• _Input material_:
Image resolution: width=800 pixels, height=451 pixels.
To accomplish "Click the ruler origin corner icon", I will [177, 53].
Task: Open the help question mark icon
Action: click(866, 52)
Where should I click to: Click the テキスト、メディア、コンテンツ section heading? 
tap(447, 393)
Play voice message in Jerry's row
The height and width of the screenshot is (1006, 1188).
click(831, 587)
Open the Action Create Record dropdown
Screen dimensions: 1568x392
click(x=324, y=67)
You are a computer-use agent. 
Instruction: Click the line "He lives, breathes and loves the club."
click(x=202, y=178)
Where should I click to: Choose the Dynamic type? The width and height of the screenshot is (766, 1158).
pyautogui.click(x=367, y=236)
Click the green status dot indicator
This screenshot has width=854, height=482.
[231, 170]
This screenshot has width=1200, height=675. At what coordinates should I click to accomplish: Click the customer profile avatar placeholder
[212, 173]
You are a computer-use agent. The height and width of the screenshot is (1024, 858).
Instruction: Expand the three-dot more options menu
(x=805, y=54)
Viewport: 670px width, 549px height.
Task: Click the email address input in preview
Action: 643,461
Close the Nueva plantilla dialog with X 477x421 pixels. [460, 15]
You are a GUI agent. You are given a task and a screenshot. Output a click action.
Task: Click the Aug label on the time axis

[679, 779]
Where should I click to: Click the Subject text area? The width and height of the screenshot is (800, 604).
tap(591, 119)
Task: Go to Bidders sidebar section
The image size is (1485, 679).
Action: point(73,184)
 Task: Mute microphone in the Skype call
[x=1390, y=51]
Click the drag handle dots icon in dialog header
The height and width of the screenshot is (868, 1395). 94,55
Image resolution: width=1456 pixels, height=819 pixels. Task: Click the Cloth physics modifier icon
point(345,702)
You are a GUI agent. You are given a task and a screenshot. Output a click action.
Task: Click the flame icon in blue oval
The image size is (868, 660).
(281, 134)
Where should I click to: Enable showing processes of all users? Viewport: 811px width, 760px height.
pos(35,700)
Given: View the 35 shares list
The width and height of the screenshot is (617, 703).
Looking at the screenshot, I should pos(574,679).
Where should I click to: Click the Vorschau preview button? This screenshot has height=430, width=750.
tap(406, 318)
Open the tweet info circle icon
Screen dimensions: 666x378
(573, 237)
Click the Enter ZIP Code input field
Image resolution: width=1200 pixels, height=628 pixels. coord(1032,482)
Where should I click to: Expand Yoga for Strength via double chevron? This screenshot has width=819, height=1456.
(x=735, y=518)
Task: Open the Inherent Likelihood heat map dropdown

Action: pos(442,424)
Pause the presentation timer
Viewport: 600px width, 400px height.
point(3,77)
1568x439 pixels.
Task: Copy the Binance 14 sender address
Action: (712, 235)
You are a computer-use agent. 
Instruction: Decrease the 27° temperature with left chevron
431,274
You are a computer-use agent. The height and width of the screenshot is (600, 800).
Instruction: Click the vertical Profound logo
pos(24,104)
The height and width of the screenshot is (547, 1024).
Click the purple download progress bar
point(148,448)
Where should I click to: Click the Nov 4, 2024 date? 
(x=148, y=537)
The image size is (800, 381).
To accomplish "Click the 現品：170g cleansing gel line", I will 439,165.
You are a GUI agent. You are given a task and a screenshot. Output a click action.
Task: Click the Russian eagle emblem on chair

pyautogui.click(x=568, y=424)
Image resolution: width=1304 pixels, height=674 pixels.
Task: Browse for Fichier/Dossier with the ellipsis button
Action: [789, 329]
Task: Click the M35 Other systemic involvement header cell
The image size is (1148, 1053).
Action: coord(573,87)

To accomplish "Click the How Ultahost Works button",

• _Work request_: An identical copy of the entries above is the expected result.

• _Result_:
Image resolution: width=800 pixels, height=451 pixels.
To accomplish "Click the ruler origin corner icon", I will [177, 53].
Task: Open the help question mark icon
Action: click(866, 52)
Where should I click to: Click the テキスト、メディア、コンテンツ section heading? 
tap(447, 393)
Play voice message in Jerry's row
The height and width of the screenshot is (1006, 1188).
click(831, 587)
Open the Action Create Record dropdown
Screen dimensions: 1568x392
click(x=324, y=67)
You are a computer-use agent. 
Instruction: Click the line "He lives, breathes and loves the club."
click(x=202, y=178)
Where should I click to: Choose the Dynamic type? The width and height of the screenshot is (766, 1158).
pyautogui.click(x=367, y=236)
Click the green status dot indicator
This screenshot has width=854, height=482.
[231, 170]
This screenshot has width=1200, height=675. At what coordinates should I click to accomplish: Click the customer profile avatar placeholder
[212, 173]
You are a computer-use agent. The height and width of the screenshot is (1024, 858).
Instruction: Expand the three-dot more options menu
(x=805, y=54)
Viewport: 670px width, 549px height.
Task: Click the email address input in preview
Action: 643,461
Close the Nueva plantilla dialog with X 477x421 pixels. [460, 15]
You are a GUI agent. You are given a task and a screenshot. Output a click action.
Task: Click the Aug label on the time axis

[679, 779]
Where should I click to: Click the Subject text area? The width and height of the screenshot is (800, 604).
tap(591, 119)
Task: Go to Bidders sidebar section
The image size is (1485, 679).
Action: point(73,184)
 Task: Mute microphone in the Skype call
[x=1390, y=51]
Click the drag handle dots icon in dialog header
The height and width of the screenshot is (868, 1395). 94,55
Image resolution: width=1456 pixels, height=819 pixels. Task: Click the Cloth physics modifier icon
point(345,702)
You are a GUI agent. You are given a task and a screenshot. Output a click action.
Task: Click the flame icon in blue oval
The image size is (868, 660).
(281, 134)
Where should I click to: Enable showing processes of all users? Viewport: 811px width, 760px height.
pos(35,700)
Given: View the 35 shares list
The width and height of the screenshot is (617, 703).
Looking at the screenshot, I should pos(574,679).
Where should I click to: Click the Vorschau preview button? This screenshot has height=430, width=750.
tap(406, 318)
Open the tweet info circle icon
Screen dimensions: 666x378
(573, 237)
Click the Enter ZIP Code input field
Image resolution: width=1200 pixels, height=628 pixels. coord(1032,482)
Where should I click to: Expand Yoga for Strength via double chevron? This screenshot has width=819, height=1456.
(x=735, y=518)
Task: Open the Inherent Likelihood heat map dropdown

Action: pos(442,424)
Pause the presentation timer
Viewport: 600px width, 400px height.
point(3,77)
1568x439 pixels.
Task: Copy the Binance 14 sender address
Action: (712, 235)
You are a computer-use agent. 
Instruction: Decrease the 27° temperature with left chevron
431,274
You are a computer-use agent. The height and width of the screenshot is (600, 800).
Instruction: Click the vertical Profound logo
pos(24,104)
The height and width of the screenshot is (547, 1024).
Click the purple download progress bar
point(148,448)
Where should I click to: Click the Nov 4, 2024 date? 
(x=148, y=537)
The image size is (800, 381).
To accomplish "Click the 現品：170g cleansing gel line", I will 439,165.
You are a GUI agent. You are given a task and a screenshot. Output a click action.
Task: Click the Russian eagle emblem on chair

pyautogui.click(x=568, y=424)
Image resolution: width=1304 pixels, height=674 pixels.
Task: Browse for Fichier/Dossier with the ellipsis button
Action: [789, 329]
Task: Click the M35 Other systemic involvement header cell
The image size is (1148, 1053).
Action: coord(573,87)

To accomplish "Click the How Ultahost Works button",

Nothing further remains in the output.